A sequel titled 60 Parsecs! was released on September 18, 2018. Set aboard a space station, it contains similar mechanics and gameplay focused on survival, plus other new elements.

A revamped version of 60 Seconds! titled 60 Seconds! Reatomized was released on July 25, 2019.

==Plot==
60 Seconds! takes place in the United States during the 1950s. The game follows the McDoodle family (Ted, Dolores, Mary Jane, and Timmy) as they try to survive the effects of a nuclear apocalypse for as long as possible.

==Gameplay==
When the game begins, the player has the titular 60 seconds to acquire supplies, family members, and diversional items (e.g. a checkers set), and bring them to an underground shelter beneath their house, including the family member they initially control, before a nuclear bomb is dropped on the neighborhood. The items acquired will affect the subsequent gameplay.
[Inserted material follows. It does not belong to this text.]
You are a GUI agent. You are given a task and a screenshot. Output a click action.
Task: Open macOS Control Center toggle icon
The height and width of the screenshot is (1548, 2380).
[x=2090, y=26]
Each day, the player must make decisions for the family based on supplies available, limited information, and the abilities of the saved family members. Some of these entail risks, and may result in poor health or even the death of one or all of the family members.
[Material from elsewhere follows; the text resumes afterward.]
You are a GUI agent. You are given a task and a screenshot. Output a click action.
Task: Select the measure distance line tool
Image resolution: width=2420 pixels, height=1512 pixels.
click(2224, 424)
The player must ration consumable supplies, such as food and water, among the family members. They are rationed based on how many consumables were initially acquired, the family members' overall health, and their need for particular rations. The player must also be cautious about the mental state of the family members, as it may deteriorate due to isolation and affect the gameplay. (e.g. Ted will turn one of his socks into a puppet and begin talking to it as if it was a person.)

At times, a character may be required to leave the shelter to scavenge for supplies and food. Again, this entails risk, as they may fall ill due to radiation, or may face an event resulting in their death.

Other times, a knock may be heard at the hatch of the underground shelter, and the player must make a decision on whether to ignore it, or open the hatch to allow whoever or whatever is there to interact with the characters. Depending on the event, this could result in a possible trade between the McDoodles and other affected families, or shelter raid where supplies are stolen. This is just one of many types of events that can happen in-game, and generally, one will happen every day.

If the player makes certain decisions, groups including the U.S. Army or a larger group of friendly survivors may come to rescue the family, successfully ending the game.

==Reception==
60 Seconds! received on "mixed or average reviews" Metacritic from critic and user reviews. Metacritic also gave the Xbox One version a 63/100 from critic reviews, while the Nintendo Switch version received 6.3 mixed or average reviews from the users. Nintendo Life gave the game a 4/10. Pocket Gamer listed 60 Seconds! as one of the top 15 best survival games for iPhone and iPad. Gamesnort gave 60 Seconds! a 3.9/5, while awarding it with badges: the Best Game of 2017, the Best in Adventure, the Best on Windows PS, the Best on Nintendo Switch and Mac.